Oh. One more thing. My district is also archaic in that teachers are only paid 10 months of the year. If we want to receive payments for 12 months, we have to opt into that system (which is fine since technically we're calendared to work only 10 months). But the kicker is that during the two summer months, we have to pick up our paychecks because they claim they can't do direct deposit. I find that hard to believe, but whatever. Well, apparently because I went on an 8-week unpaid leave (the FMLA), they automatically switched me to 10-pay. They claim they have to do that. It's still not clear to me why (they gave me an explanation, but I find it wholly unpersuasive-- it's sheer laziness on their part. But heck, given the size of the organization and the fact that it's not all done automatically by computer, I guess I understand them not wanting a zillion different arrangements). Anyway, that would have been a nice piece of information to have. So I was supposed to put aside money to live on this summer from my last two paychecks.
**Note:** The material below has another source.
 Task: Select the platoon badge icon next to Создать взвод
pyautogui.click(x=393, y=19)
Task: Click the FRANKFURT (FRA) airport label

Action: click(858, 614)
Oops.

And lest you think I'm a totally idiot (I mean, how could you not recognize that much extra money in your paycheck), 1. remember that all my paychecks have been totally different as they've prorated my work schedule, 2. because I moved to year 11 on the payscale, my pay was supposed to jump substantially this year, and 3. I though my December paycheck was big because they were paying me back for November, not because they were no longer paying me over 12 months! I know. Excuses, excuses.
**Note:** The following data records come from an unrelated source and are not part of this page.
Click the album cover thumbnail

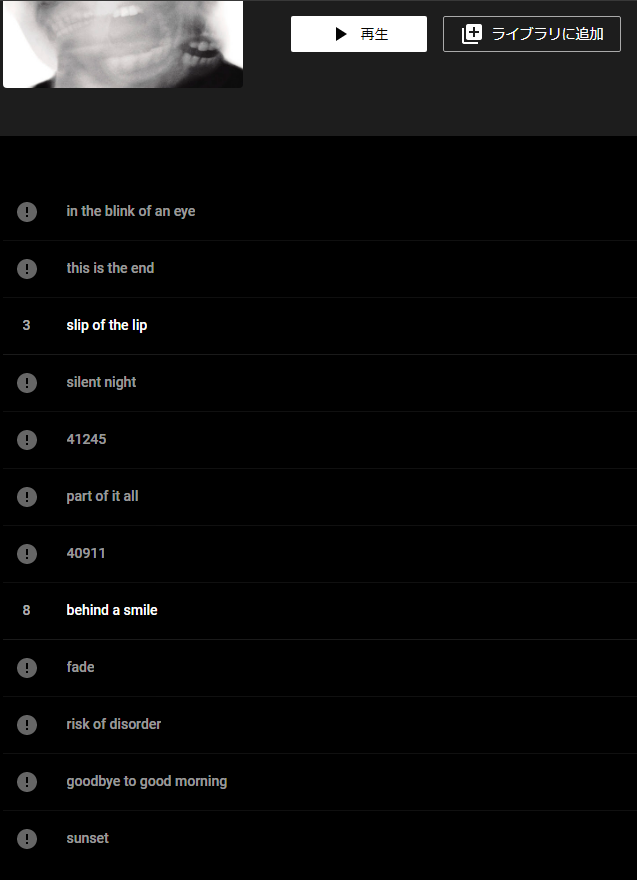(x=123, y=44)
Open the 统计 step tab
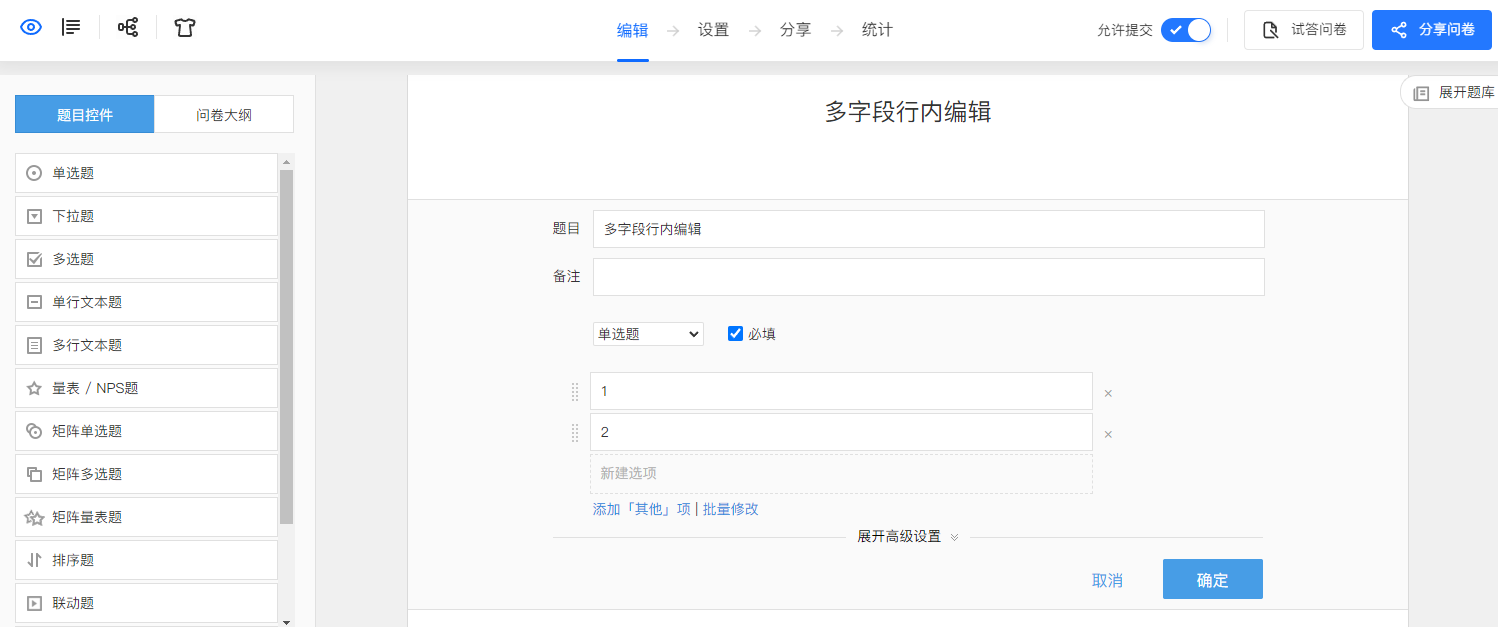This screenshot has width=1498, height=627. [x=877, y=30]
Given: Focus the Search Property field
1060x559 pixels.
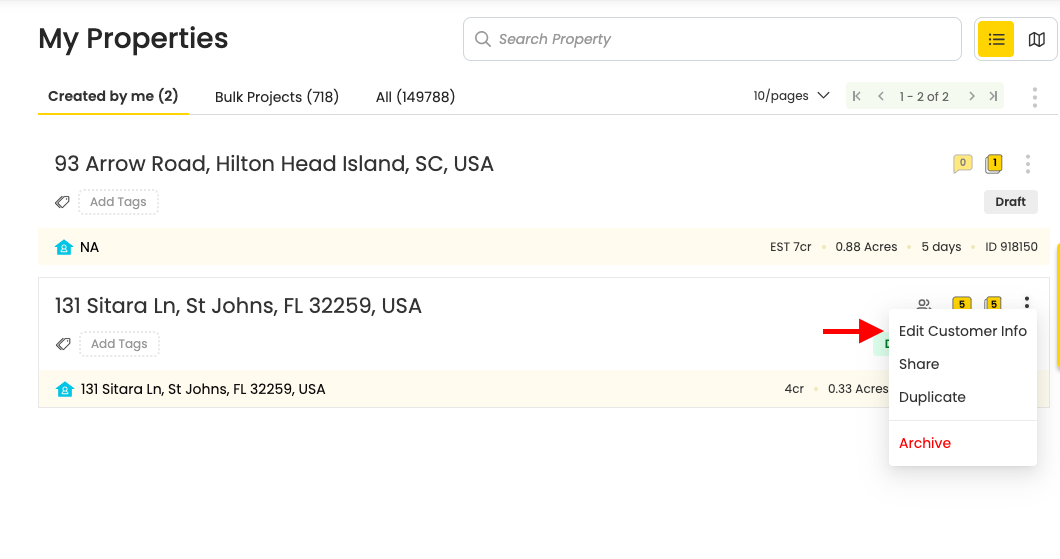Looking at the screenshot, I should 712,39.
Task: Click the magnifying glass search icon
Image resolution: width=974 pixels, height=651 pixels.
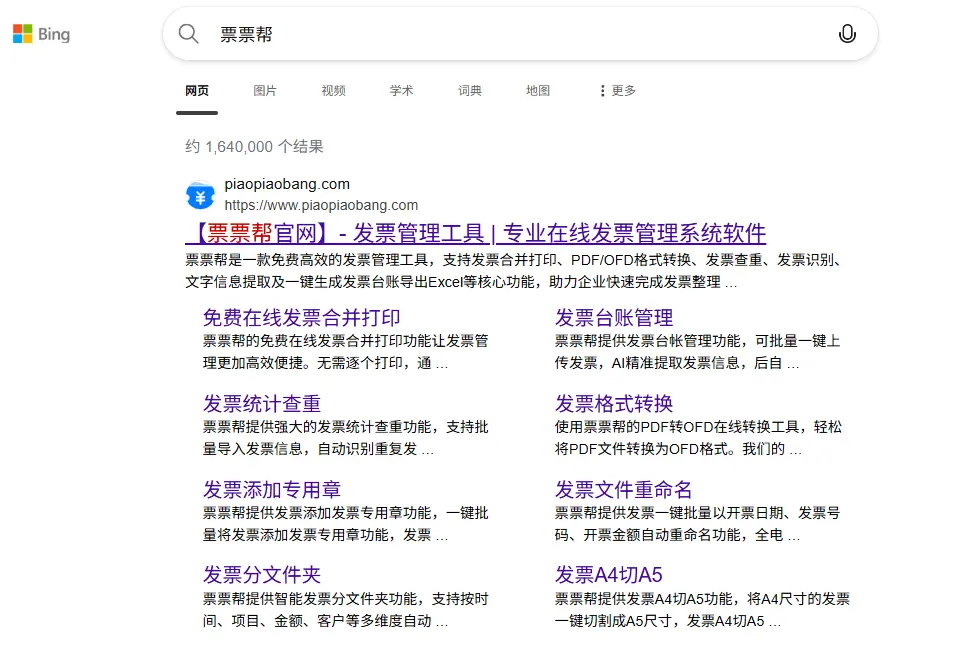Action: click(x=189, y=34)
Ok. So here ends my tirade. But I'm not letting this go. If you have suggestions for how I can calmly approach the situation to get my several hundred dollars, I'd love to hear them. . .
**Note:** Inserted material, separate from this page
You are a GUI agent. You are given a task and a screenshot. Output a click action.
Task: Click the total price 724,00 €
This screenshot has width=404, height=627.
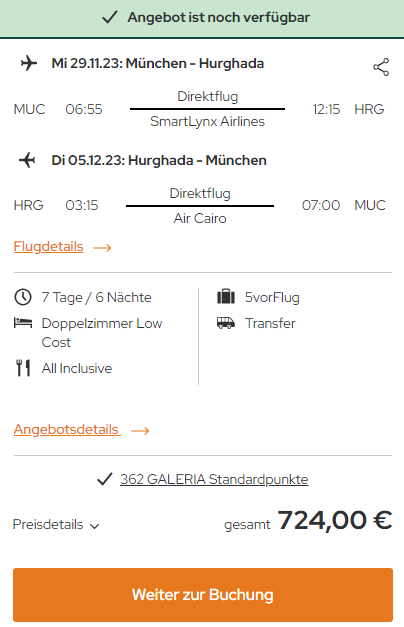[x=334, y=521]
And I'm thinking of writing a big long letter explaining what a horrible system they have set up-- my personal feelings aside, they really should offer better service to their employees, and it'd be SO FREAKING simple to do so (okay that's the second time I've used the word "freaking." Sorry 'bout that). Think it's worth it? Should I wait until after the school year is over (I'll be taking an extended, 2-year leave after this year and I'm not sure I'll return after it.).

So I decided that instead of being all huffy about this issue, I would do some information gathering first. I called the flexible spending company, and they explained that were I reported as on Family Medical Leave (under FMLA) instead of terminated, I would be able to access the money I contributed prior to my leave for services provided prior to my leave.

Of course, this means I need my school district to contact the Flex company and actually admit they made an error and incorrectly reported me as terminated instead of on FML.

I've left e-mails with all possible relevant parties and e-mailed them, as well as their direct supervisor to see if we can't avert catastrophe and resolve the problem. Of course we're working against a deadline now-- they have to fix the error before the March 30th deadline for me to still have access to the funds? Think it will work?

I'm feeling a little optimistic about it. I mean it just takes a phone call or an e-mail to clarify the mistake, right?


Jodie said...

OMG! Reading your post makes ME want to scream! It all sounds confusing to me(you explained it very well--I haven't had enough coffee yet), but you have to get your money back! It sounds as if your district office personnel are a bit confused by the system too. Maybe writing a letter to the people who are holding your money might get the ball rolling? Ugh! You shouldn't have to put so much energy into fixing a huge mistake made by the people whose JOB it is to file paperwork and keep things in order!! Maybe you should call the people who sent that letter and ask to speak to whoever is in charge.

Ron and Julie said...

What a fiasco! I wouldn't wait at all lest they use that as an excuse to drag their feet later. Can you give them a time-line? Say, five days until they notify the flex company before you go to the labor commission or whoever for your city handles the fair and nondiscriminatory practices for employees. It is a ridiculous situation. I hope you are getting the names of every boob you have talked to.